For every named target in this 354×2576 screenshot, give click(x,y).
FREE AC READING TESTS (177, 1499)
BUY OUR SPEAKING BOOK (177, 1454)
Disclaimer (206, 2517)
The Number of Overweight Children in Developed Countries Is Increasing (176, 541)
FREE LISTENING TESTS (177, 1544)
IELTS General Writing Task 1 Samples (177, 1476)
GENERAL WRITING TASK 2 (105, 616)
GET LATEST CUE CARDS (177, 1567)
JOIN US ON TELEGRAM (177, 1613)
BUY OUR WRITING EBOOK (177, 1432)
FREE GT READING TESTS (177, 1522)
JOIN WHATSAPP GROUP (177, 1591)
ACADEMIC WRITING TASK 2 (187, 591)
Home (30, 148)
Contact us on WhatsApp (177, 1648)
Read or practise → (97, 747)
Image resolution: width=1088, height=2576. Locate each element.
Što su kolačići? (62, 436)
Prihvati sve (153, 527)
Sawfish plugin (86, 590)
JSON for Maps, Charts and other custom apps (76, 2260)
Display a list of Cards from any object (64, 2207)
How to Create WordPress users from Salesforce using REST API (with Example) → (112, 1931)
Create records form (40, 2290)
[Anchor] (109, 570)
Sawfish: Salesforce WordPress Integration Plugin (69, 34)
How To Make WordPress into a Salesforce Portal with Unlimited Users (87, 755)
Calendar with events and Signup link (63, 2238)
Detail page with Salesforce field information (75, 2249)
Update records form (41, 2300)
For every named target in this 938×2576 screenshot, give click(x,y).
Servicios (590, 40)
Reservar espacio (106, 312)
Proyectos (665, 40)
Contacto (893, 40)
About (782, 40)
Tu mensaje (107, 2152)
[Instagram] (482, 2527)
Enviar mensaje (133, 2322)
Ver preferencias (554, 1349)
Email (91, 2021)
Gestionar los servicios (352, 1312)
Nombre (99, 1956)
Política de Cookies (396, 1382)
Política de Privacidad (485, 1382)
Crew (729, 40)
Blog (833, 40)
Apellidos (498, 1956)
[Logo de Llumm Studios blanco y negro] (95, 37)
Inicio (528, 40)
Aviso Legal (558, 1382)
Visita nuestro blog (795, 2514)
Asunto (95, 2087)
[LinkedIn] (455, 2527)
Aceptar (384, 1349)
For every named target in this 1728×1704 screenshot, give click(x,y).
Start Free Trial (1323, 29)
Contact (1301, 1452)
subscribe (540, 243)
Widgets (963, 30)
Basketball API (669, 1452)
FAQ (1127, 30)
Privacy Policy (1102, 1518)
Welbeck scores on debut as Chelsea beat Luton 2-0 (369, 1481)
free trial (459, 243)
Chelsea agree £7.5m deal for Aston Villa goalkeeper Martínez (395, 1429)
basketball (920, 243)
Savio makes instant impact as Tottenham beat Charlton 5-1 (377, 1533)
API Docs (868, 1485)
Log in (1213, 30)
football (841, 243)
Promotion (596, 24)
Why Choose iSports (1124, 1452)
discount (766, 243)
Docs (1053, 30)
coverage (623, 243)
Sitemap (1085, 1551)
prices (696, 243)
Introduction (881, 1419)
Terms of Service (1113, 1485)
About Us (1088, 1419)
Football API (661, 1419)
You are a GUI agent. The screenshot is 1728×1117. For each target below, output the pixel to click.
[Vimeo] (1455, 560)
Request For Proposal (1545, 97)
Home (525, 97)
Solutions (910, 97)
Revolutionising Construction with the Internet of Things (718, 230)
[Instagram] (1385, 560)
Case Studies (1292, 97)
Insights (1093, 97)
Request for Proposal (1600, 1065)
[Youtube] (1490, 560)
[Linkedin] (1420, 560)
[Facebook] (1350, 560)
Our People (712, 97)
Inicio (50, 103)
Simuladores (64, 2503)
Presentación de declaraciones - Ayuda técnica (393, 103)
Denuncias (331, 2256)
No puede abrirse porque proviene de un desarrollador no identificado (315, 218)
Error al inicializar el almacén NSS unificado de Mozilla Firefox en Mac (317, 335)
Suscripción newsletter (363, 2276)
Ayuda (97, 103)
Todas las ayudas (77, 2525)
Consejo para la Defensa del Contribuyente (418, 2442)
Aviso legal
------------------------------------------------------------------------
PROBLEM DETAILS ▸
Every record, copied exactly, is the expected answer.

SOLUTION ▸
For every named target in this 354×2576 screenshot, give click(x,y).
FREE AC READING TESTS (177, 1499)
BUY OUR SPEAKING BOOK (177, 1454)
Disclaimer (206, 2517)
The Number of Overweight Children in Developed Countries Is Increasing (176, 541)
FREE LISTENING TESTS (177, 1544)
IELTS General Writing Task 1 Samples (177, 1476)
GENERAL WRITING TASK 2 (105, 616)
GET LATEST CUE CARDS (177, 1567)
JOIN US ON TELEGRAM (177, 1613)
BUY OUR WRITING EBOOK (177, 1432)
FREE GT READING TESTS (177, 1522)
JOIN WHATSAPP GROUP (177, 1591)
ACADEMIC WRITING TASK 2 (187, 591)
Home (30, 148)
Contact us on WhatsApp (177, 1648)
Read or practise → (97, 747)
Image resolution: width=1088, height=2576. Locate each element.
Što su kolačići? (62, 436)
Prihvati sve (153, 527)
Sawfish plugin (86, 590)
JSON for Maps, Charts and other custom apps (76, 2260)
Display a list of Cards from any object (64, 2207)
How to Create WordPress users from Salesforce using REST API (with Example) → (112, 1931)
Create records form (40, 2290)
[Anchor] (109, 570)
Sawfish: Salesforce WordPress Integration Plugin (69, 34)
How To Make WordPress into a Salesforce Portal with Unlimited Users (87, 755)
Calendar with events and Signup link (63, 2238)
Detail page with Salesforce field information (75, 2249)
Update records form (41, 2300)
For every named target in this 938×2576 screenshot, give click(x,y).
Servicios (590, 40)
Reservar espacio (106, 312)
Proyectos (665, 40)
Contacto (893, 40)
About (782, 40)
Tu mensaje (107, 2152)
[Instagram] (482, 2527)
Enviar mensaje (133, 2322)
Ver preferencias (554, 1349)
Email (91, 2021)
Gestionar los servicios (352, 1312)
Nombre (99, 1956)
Política de Cookies (396, 1382)
Política de Privacidad (485, 1382)
Crew (729, 40)
Blog (833, 40)
Apellidos (498, 1956)
[Logo de Llumm Studios blanco y negro] (95, 37)
Inicio (528, 40)
Aviso Legal (558, 1382)
Visita nuestro blog (795, 2514)
Asunto (95, 2087)
[LinkedIn] (455, 2527)
Aceptar (384, 1349)
For every named target in this 1728×1704 screenshot, give click(x,y).
Start Free Trial (1323, 29)
Contact (1301, 1452)
subscribe (540, 243)
Widgets (963, 30)
Basketball API (669, 1452)
FAQ (1127, 30)
Privacy Policy (1102, 1518)
Welbeck scores on debut as Chelsea beat Luton 2-0 (369, 1481)
free trial (459, 243)
Chelsea agree £7.5m deal for Aston Villa goalkeeper Martínez (395, 1429)
basketball (920, 243)
Savio makes instant impact as Tottenham beat Charlton 5-1 (377, 1533)
API Docs (868, 1485)
Log in (1213, 30)
football (841, 243)
Promotion (596, 24)
Why Choose iSports (1124, 1452)
discount (766, 243)
Docs (1053, 30)
coverage (623, 243)
Sitemap (1085, 1551)
prices (696, 243)
Introduction (881, 1419)
Terms of Service (1113, 1485)
About Us (1088, 1419)
Football API (661, 1419)
You are a GUI agent. The screenshot is 1728×1117. For each target below, output the pixel to click.
[Vimeo] (1455, 560)
Request For Proposal (1545, 97)
Home (525, 97)
Solutions (910, 97)
Revolutionising Construction with the Internet of Things (718, 230)
[Instagram] (1385, 560)
Case Studies (1292, 97)
Insights (1093, 97)
Request for Proposal (1600, 1065)
[Youtube] (1490, 560)
[Linkedin] (1420, 560)
[Facebook] (1350, 560)
Our People (712, 97)
Inicio (50, 103)
Simuladores (64, 2503)
Presentación de declaraciones - Ayuda técnica (393, 103)
Denuncias (331, 2256)
No puede abrirse porque proviene de un desarrollador no identificado (315, 218)
Error al inicializar el almacén NSS unificado de Mozilla Firefox en Mac (317, 335)
Suscripción newsletter (363, 2276)
Ayuda (97, 103)
Todas las ayudas (77, 2525)
Consejo para la Defensa del Contribuyente (418, 2442)
Aviso legal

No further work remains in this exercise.